Here’s an abridged list of active legislation:
- A House proposal to extend the pay freeze for another year;
- A House bill to prohibit step increases for federal employees through the end of 2012; part of the Honest Budget Act (HR 3844);
- A proposal in the Senate to freeze federal employees’ pay for another two years, prohibit future step increases and bar an agency from granting additional step increases for the remainder of 2012; and
- Similar legislation (S 1651) in the Senate to prohibit step increases through 2012.
What legislators are doing, when put into non-governmental terms, is no different than exposing private sector employees to brainstorming discussions between a CEO and the Senior Management Team when they confidentially toss around a pletora of compensation alternatives (some with promise, some bordering on “the ridiculous”), in an effort to find just the right solution to satisfy shareholder interests and company needs. If this happened at your private place of employment, how do you think it would effect your company’s productivity, it’s employee morale, and perhaps even the company’s turnover rate during the process and thereafter?

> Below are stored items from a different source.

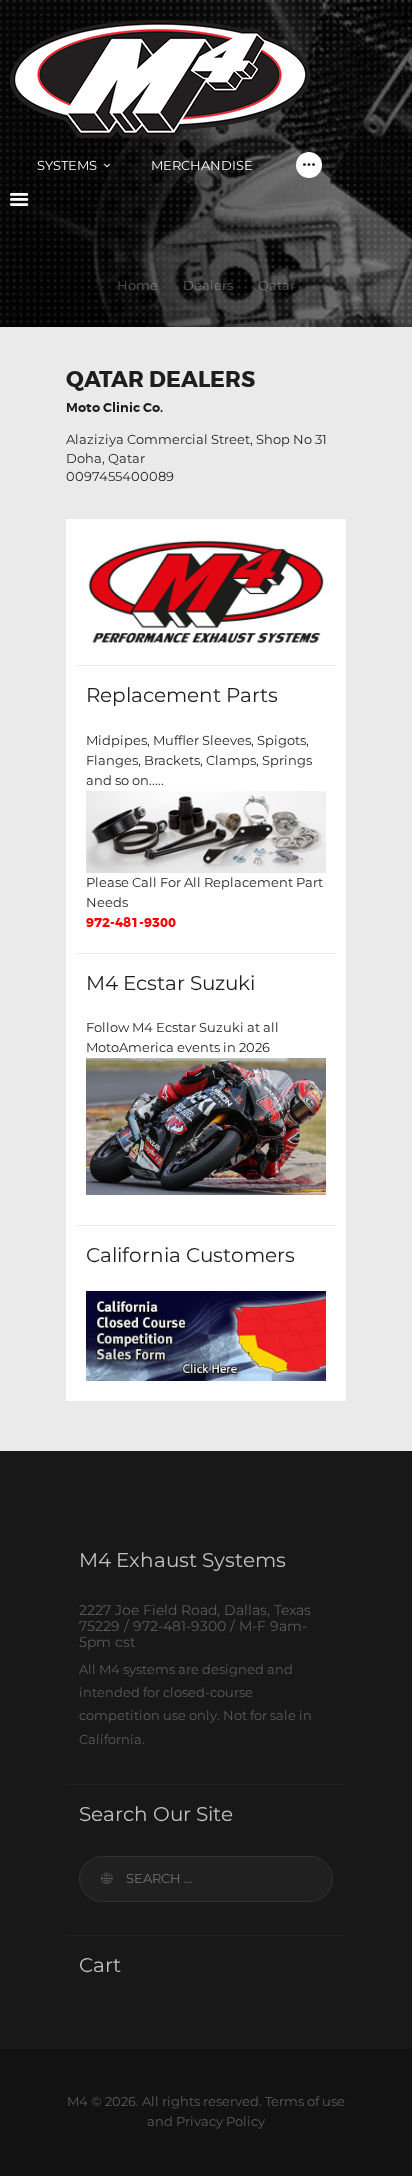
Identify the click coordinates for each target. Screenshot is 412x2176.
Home (137, 285)
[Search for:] (206, 1878)
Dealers (208, 285)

Perhaps it’s time to get a real handle on Federal compensation before sending bills to the floor; involve REAL compensation experts and use them as the gatekeepers for what proposals see the light of day! If not, what’s going on in Washington right now is likely to take a true toll on the Feds’ ability to attract future employees as well as to retain those who have more to gain by moving to greener, pastures.
Employee groups assail proposals to increase pension contributions. What do you think? Do we really want to back peddle when we’ve come so far in our efforts to attrack and retain the “best and the brightest”?